In 2009, Huang propose a method to solve the mode-mixing problem by adding white noise to the target signal. With the relatively high frequency white noise added, the proposed EEMD is developed as follows¹:

1. add a white noise series to the targeted data;
2. decompose the data with added white noise into IMFs;
3. repeat step 1 and step 2 again and again, but with different white noise series each time; and
4. obtain the (ensemble) means of corresponding IMFs of the decompositions as the final result.

well, it should be noticed that you add white noise once, you do the EMD then, you only get a series of IMFs with white noise you added. As step 3 and step 4 proposed, we need to repeat process of adding white noise and doing EMD, we obtain many different series of IMFs then, the amount of series depends on the ensemble number you set. Ensemble number means how many times you added the noise to the data. When you calculating the means of corresponding IMFs, the lager ensemble number you set, you can wipe the noise from the signal completely. As showed in these figures, with more times I added white noise, the signal here is outstanding from the white noise. In this case, the expected signal appears.
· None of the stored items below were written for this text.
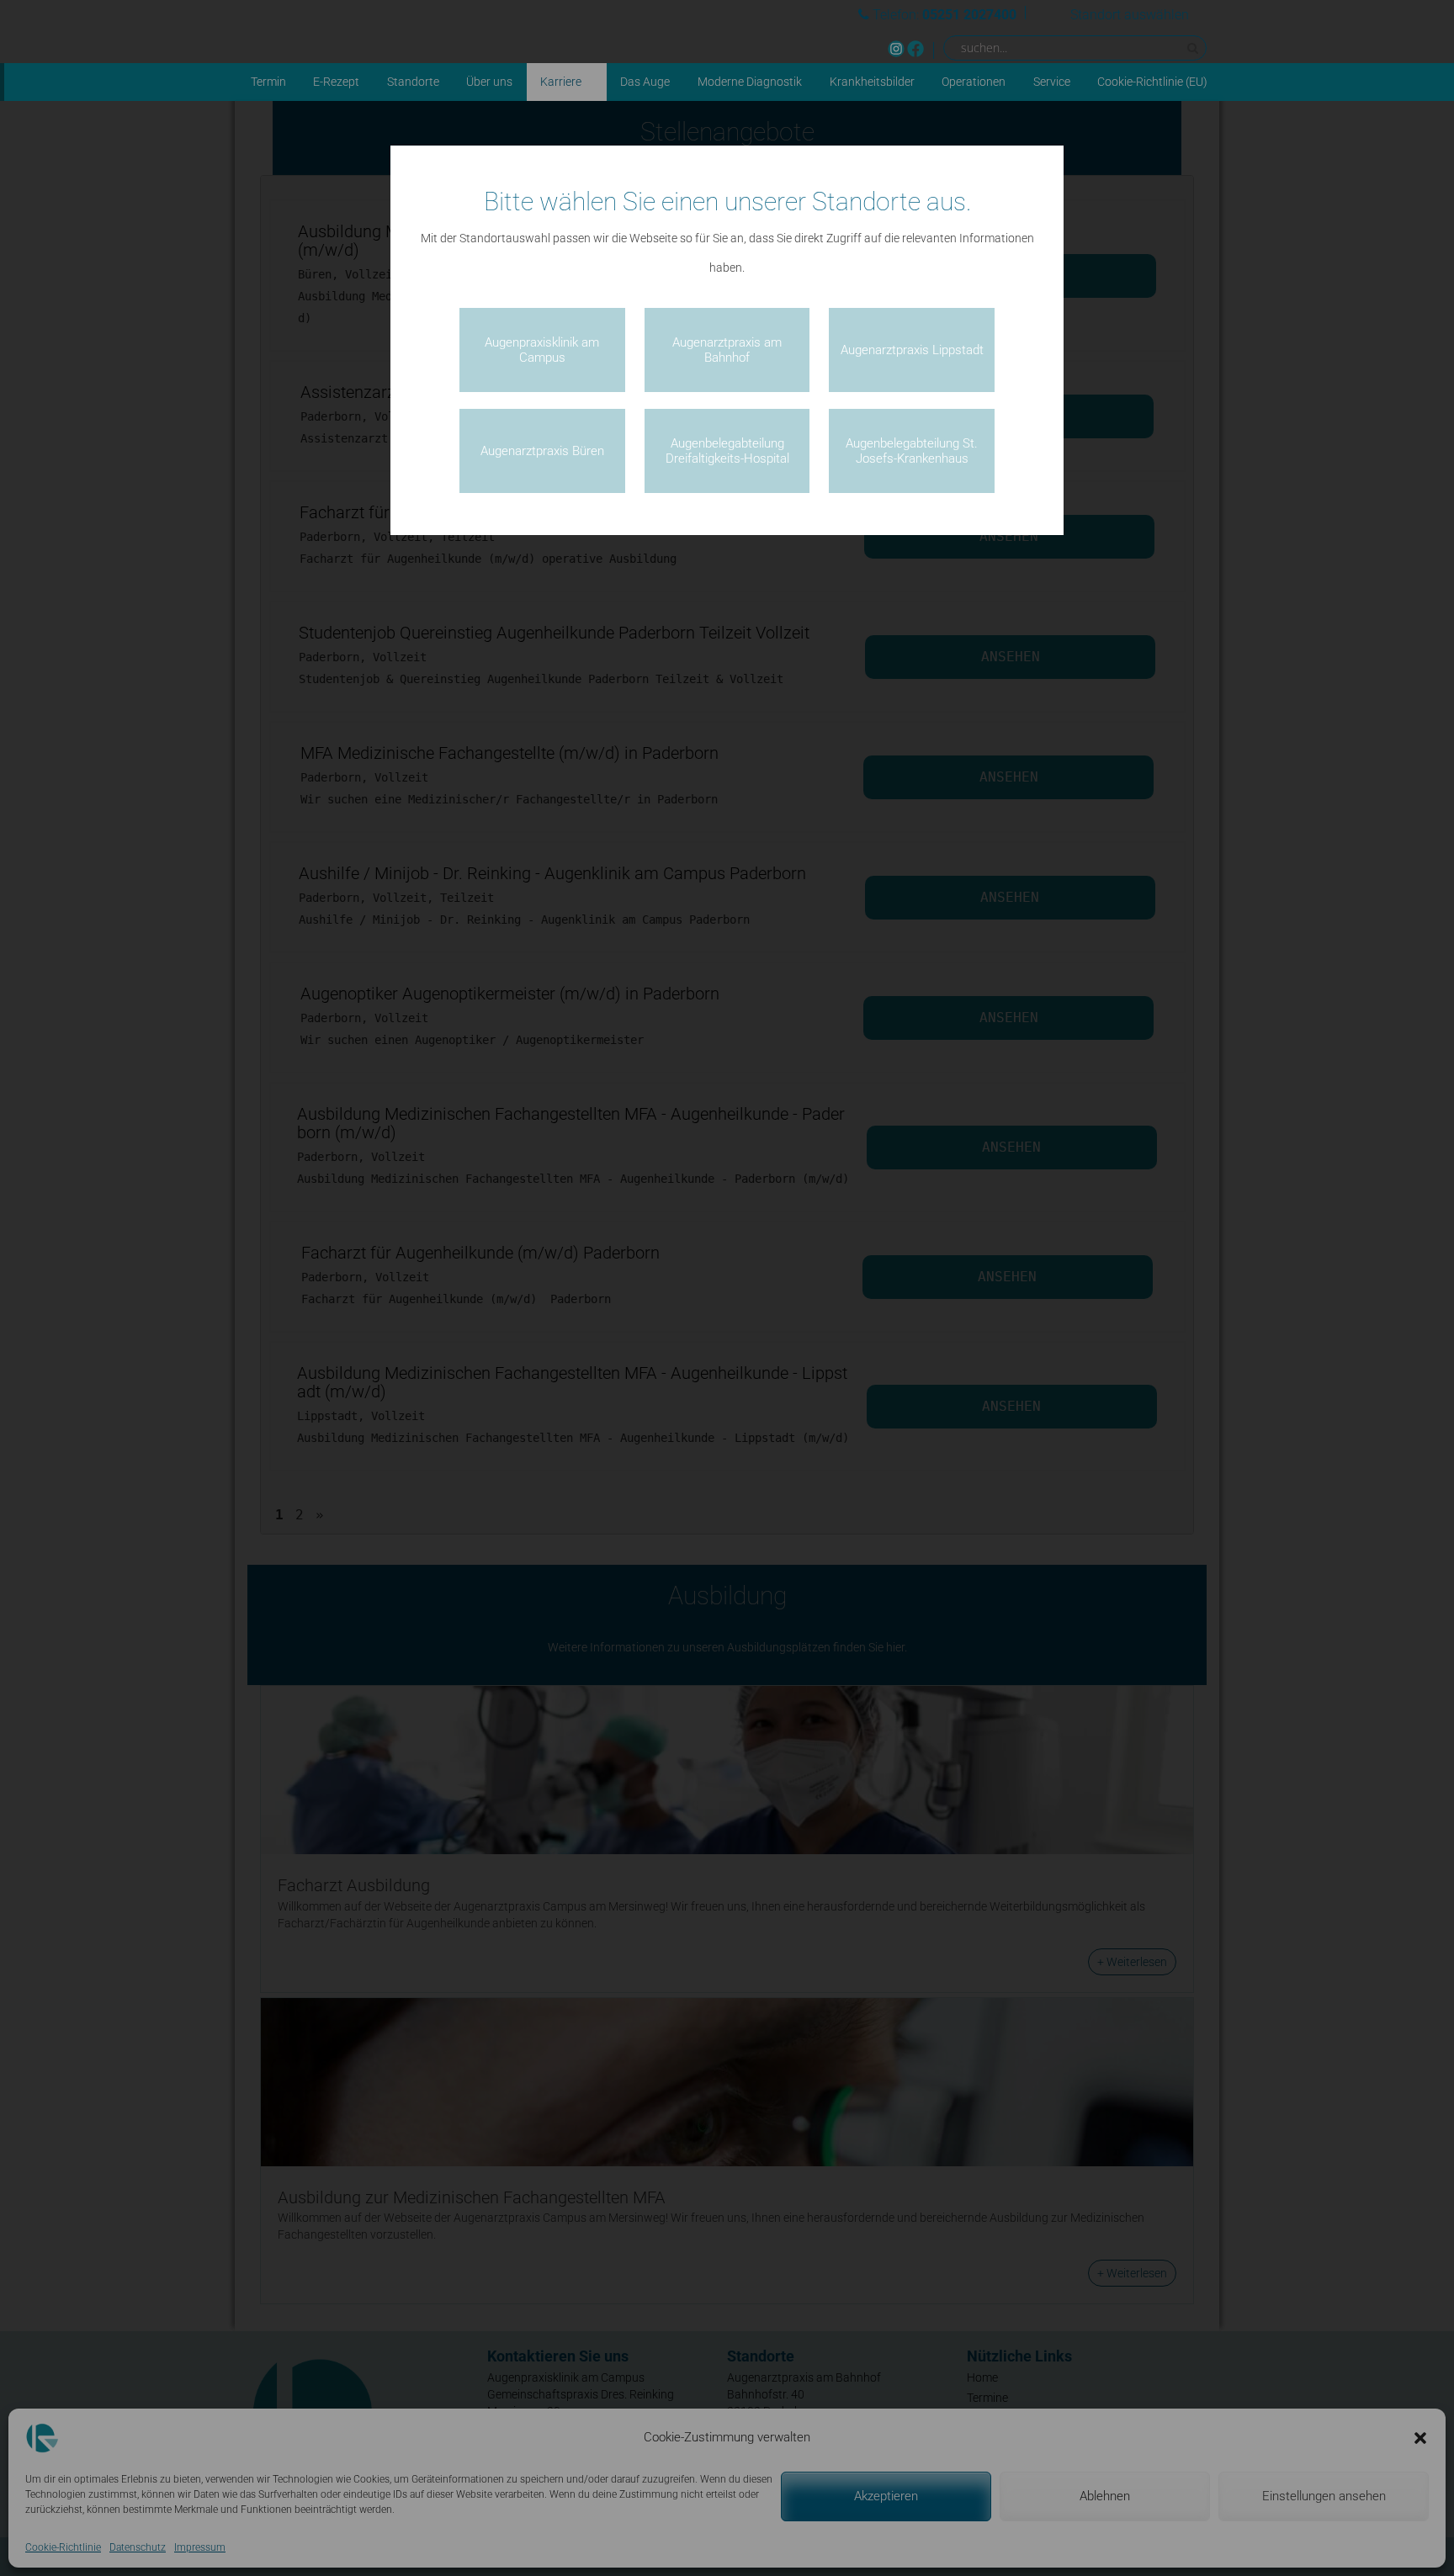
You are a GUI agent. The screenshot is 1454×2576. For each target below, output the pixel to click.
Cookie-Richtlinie (63, 2547)
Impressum (200, 2547)
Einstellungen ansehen (1324, 2496)
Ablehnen (1105, 2496)
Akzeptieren (886, 2496)
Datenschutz (137, 2547)
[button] (1420, 2438)
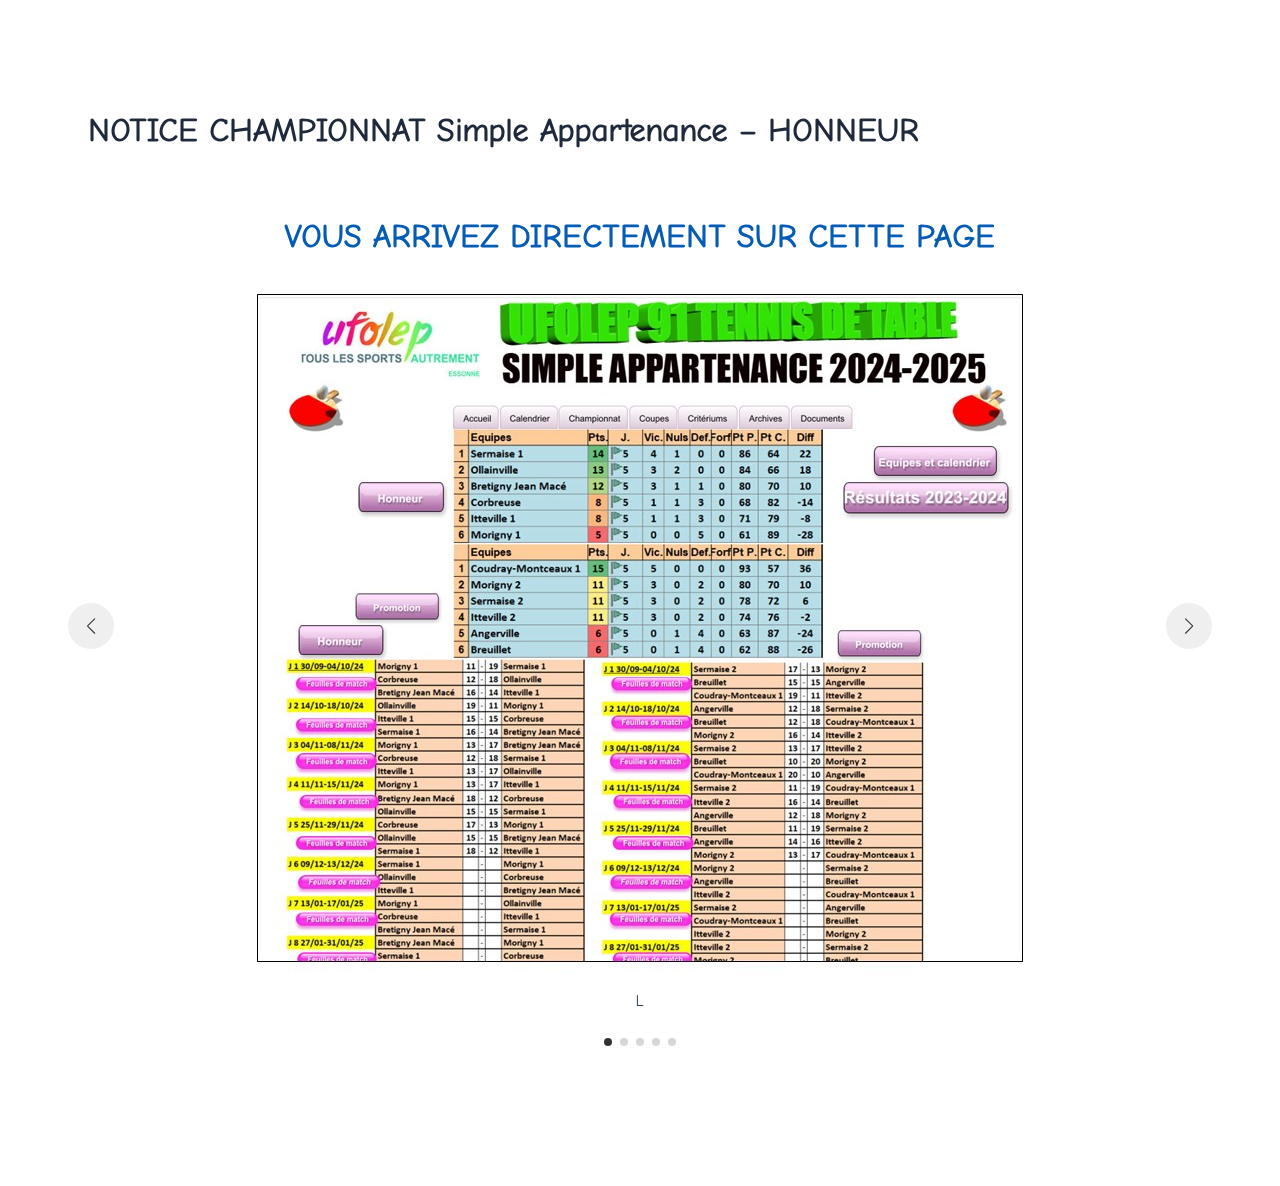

Nevertheless, in the process of EEMD, the white noise or say noise, are not possible to exclude completely. So in practical situation, we concerned about the signal-noise ratio [SNR].

As you see in this figure, with the ensemble number up to one thousand, the SNR is good enough for the physical analyses. the high frequency signal constrain in the middle of the whole interval, which is exactly the signal I’ve constructed. So in the process of decomposing the the signal, it’s important to distinguish the signal with physical meaning from the noise. So the question here is Which components of a signal are noise?

Well, as the lower amplitude of the noise you added, the more significant the signal was. FYI the proper low amplitude of noise can raise the SNR. By setting different amplitude (different means statistical expectation different, due to that the white noise added by random numbers varies by an expectation, amplitude of noise are different in each noise-added process of course.) the specific components of the signal had distinct decrease for same ensemble number. Bang! That’s noise for sure! Because, obviously the signal only agree to the mean value when the ensemble number increase.

Does it mean you can add unlimited low noise to the signal to obtain best SNR? Absolutely not! The fact is that if the added noise amplitude is too small, it may not introduce the change of extrema the EMD relies on somehow¹. So here is the STRATEGY of adding white noise: add the amplitude 0.2 times the standard deviation of the original signal, and set the ensemble numbers large enough for acceptable SNR, which I recommend 1000 times at least.

Last but not least, I post two decomposition result of EMD and EEMD for comparison as follows:

left:EMD mode-mixing result; right:EEMD mode-mixing (solved) result

Reference

1. Ensemble empirical mode decomposition: a noise-assisted data analysis method. Advances in adaptive data analysis, 1(01), 1-41.